Fascinating to see nations rise, fall & rise again in their yearly emissions*
See how the UK dominates the C19th & US the 20th.
Then watch China surge ahead after 2005… pic.twitter.com/mFLuHB8kTw
- 10 most expensive cities
Very impressed by the ‘bar chart race’ template from @f_l_o_u_r_i_s_h. It doesn't have @jburnmurdoch's awesome multipurpose map, but the legend toggle is a lovely touch (1/3) pic.twitter.com/RbjxTC7V5W
— Alex Selby-Boothroyd (@AlexSelbyB) March 22, 2019
With R, it’s fairly easy to reproduce such vis - We will show here how to use gganimate
R packages to display evolution of refugees & IDP’s number over time based on UNHCR statistics
## Getting all necessary package
using <- function(...) {
libs <- unlist(list(...))
req <- unlist(lapply(libs,require,character.only = TRUE))
need <- libs[req == FALSE]
if (length(need) > 0) {
install.packages(need)
lapply(need,require,character.only = TRUE)
}
}
using("tidyverse","gganimate","gghighlight","ggpubr")
## loading libraries plus functions
library(tidyverse)
library(gganimate)
library(gghighlight)
library(ggpubr)
## a little help function to better format number
format_si <- function(...) {
function(x) {
limits <- c(1e-24, 1e-21, 1e-18, 1e-15, 1e-12,
1e-9, 1e-6, 1e-3, 1e0, 1e3,
1e6, 1e9, 1e12, 1e15, 1e18,
1e21, 1e24)
prefix <- c("y", "z", "a", "f", "p",
"n", "", "m", " ", "k",
"M", "G", "T", "P", "E",
"Z", "Y")
# Vector with array indices according to position in intervals
i <- findInterval(abs(x), limits)
# Set prefix to " " for very small values < 1e-24
i <- ifelse(i == 0, which(limits == 1e0), i)
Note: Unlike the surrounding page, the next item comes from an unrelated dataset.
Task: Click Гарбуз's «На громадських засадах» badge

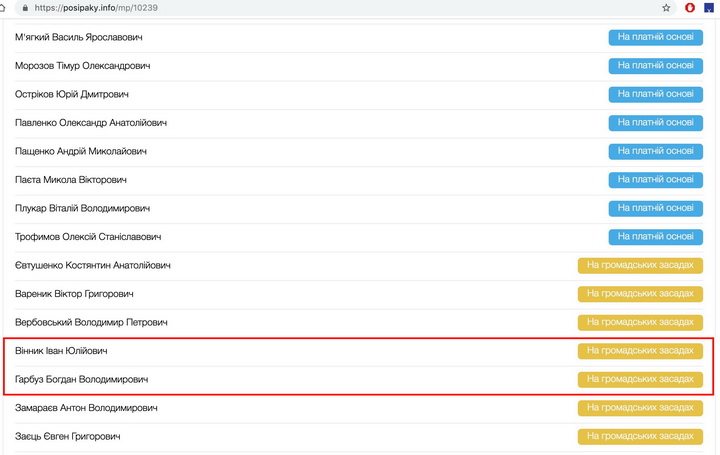Action: tap(640, 379)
paste(format(round(x/limits[i], 1),
trim = TRUE, scientific = FALSE, ...),
prefix[i])
}
}
Let’s now download the data from UNHCR popstat API
# Time series
#url <- paste( 'http://popstats.unhcr.org/en/time_series.csv')
#download.file(url, destfile = "unhcr_popstats_export_time_series_all_data.csv" )
Reshape the data to get the top 10 for each year using tidyverse
time_series <- read.csv("unhcr_popstats_export_time_series_all_data.csv", skip = 3)
## rename the country and make sure Value is a number...
names(time_series)[2] <- "Country"
## make sure Value is numeric
time_series$Value <- as.integer(as.character(time_series$Value))
## Check what population type we have there and subset accordingly
#levels(time_series$Population.type)
time_series2 <- time_series[ time_series$Population.type %in% c("Refugees (incl. refugee-like situations)", "Internally displaced persons" ), ]
time_series2$Country <- as.character(time_series2$Country)
time_series2$Country[time_series2$Country == "C\xf4te d'Ivoire"] <- "Cote d'Ivoire"
time_series2$Country <- as.factor(time_series2$Country)
time_series$Population.type <- as.factor(as.character(time_series$Population.type))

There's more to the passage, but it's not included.